The global financial crisis and the ensuing economic downturn have placed significant strains on the shipping industry. Rates have plummeted and so has the potential for profitability for shipping companies. Industry insiders now believe the downturn is likely to have a significant long-term structural impact on the shipping industry as firms are forced to consolidate to avoid bankruptcy. Small and medium sized firms will recognise the need to consolidate in order to survive such difficult economic times. Large global players that are perhaps better positioned for long term economic survival may be able to seize the opportunity to acquire weaker competitors. Some large players may also seek to merge with similarly positioned rivals in order to consolidate their positions. Whatever their current position, shipping firms will be exploring the potential opportunities mergers may afford.

In this climate, a factor that is crucial for companies to consider is merger control – the necessity for parties to mergers, acquisitions and certain types of joint ventures to receive approval from antitrust and competition authorities prior to completion of a transaction. Competition law now exists in over 100 countries, and the international nature of the shipping industry means that merger control notifications and clearances may be required in several jurisdictions before a transaction can legally complete.

A major attraction of consolidation in the industry is potential efficiency gains such as economies of scale or improved management efficiency that will allow the companies involved to be more capable of surviving any further downturn in rates. Increased levels of market concentration, however, could reduce options for shippers who may be concerned that such deals will trigger higher freight rates or lead to other anti-competitive effects such as unilateral increase in market power of a large player or a greater risk of collusion between operators due to reduced levels of competition.

Merger control allows competition authorities to regulate consolidation and to block any deals capable of delivering a net negative impact on competition within the affected markets. This briefing note informs companies contemplating consolidation about the potential impact of merger control on the transactions they may be considering, and the high-level points to consider in designing an acquisition strategy.

Global reach of merger control regimes

Mergers involving companies with significant activities in any particular jurisdiction are likely to find regulatory approval in that jurisdiction prior to implementation is the main focus of their merger control analysis. However, different jurisdictions have different thresholds for notification and legal obligations to file may arise in several jurisdictions where the parties have relatively minor activities. Where a company’s business is global in scope this can lead to a complex review of turnover allocation by jurisdiction even to determine where legal obligations to notify a transaction arise.

In the EU, the European Commission is required under the EC Merger Regulation (“ECMR”) to assess the impact of any qualifying transaction that affects markets within the EU (see Box 1 below for mergers qualifying for notification to the European Commission).

(Extracted data entries)
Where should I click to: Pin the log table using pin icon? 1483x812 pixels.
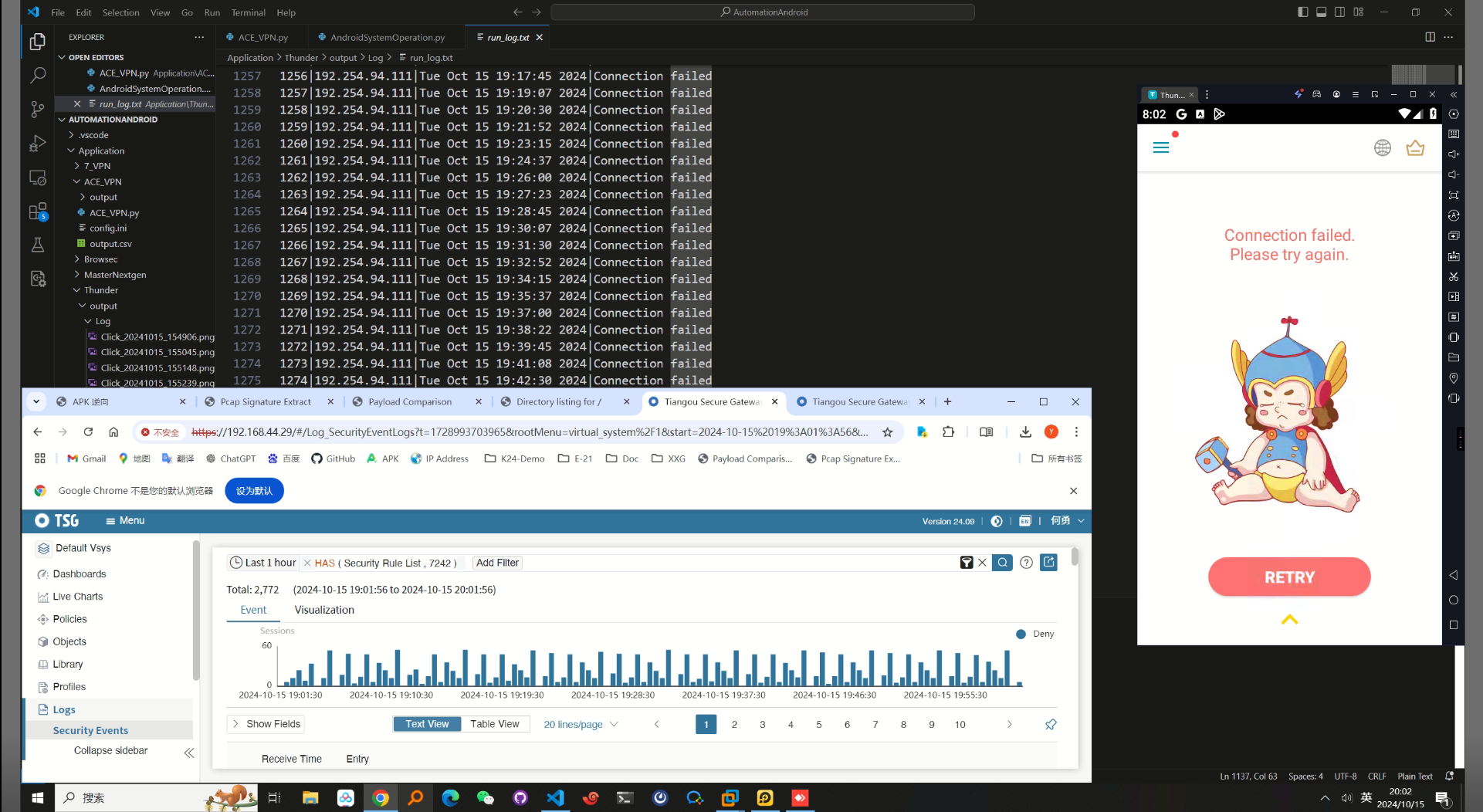click(x=1050, y=724)
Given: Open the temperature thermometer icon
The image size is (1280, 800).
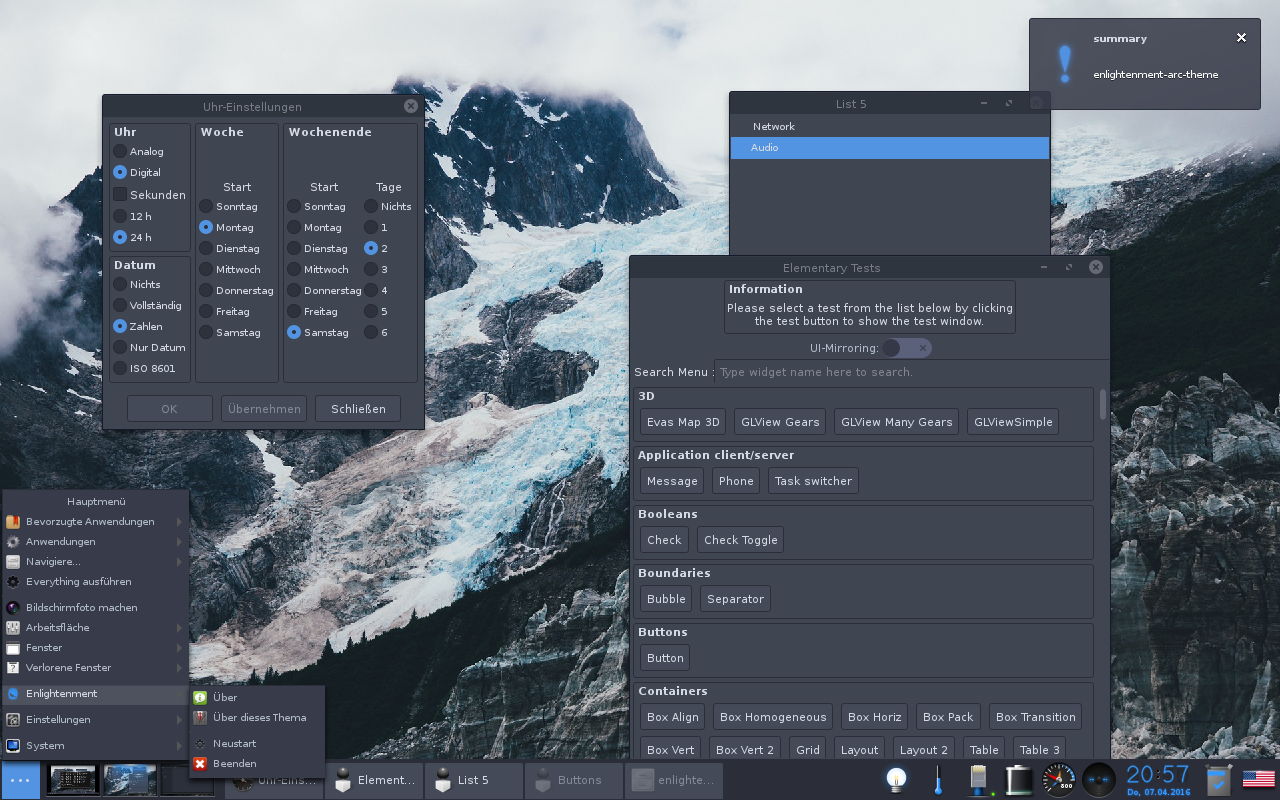Looking at the screenshot, I should point(937,779).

• EXERCISE TASKS:
a - State whether each statement agrees with the shipping merger briefing, answering yes or no and quoting the deciding words: (i) Competition law exists in over 100 countries. (ii) Large global players are described as less well positioned than small firms for long-term survival. (iii) The European Commission must assess qualifying transactions that affect markets within the EU.
b - Please print the stretch of the shipping merger briefing from "Mergers involving companies" through "a transaction arise.".
The listing is separate material, apart from the shipping merger briefing.

• PROBLEM SOLUTIONS:
a -
(i) Yes: "Competition law now exists in over 100 countries"
(ii) No: "Large global players that are perhaps better positioned for long term economic survival"
(iii) Yes: "the European Commission is required under the EC Merger Regulation (“ECMR”) to assess the impact of any qualifying transaction that affects markets within the EU"

b -
Mergers involving companies with significant activities in any particular jurisdiction are likely to find regulatory approval in that jurisdiction prior to implementation is the main focus of their merger control analysis. However, different jurisdictions have different thresholds for notification and legal obligations to file may arise in several jurisdictions where the parties have relatively minor activities. Where a company’s business is global in scope this can lead to a complex review of turnover allocation by jurisdiction even to determine where legal obligations to notify a transaction arise.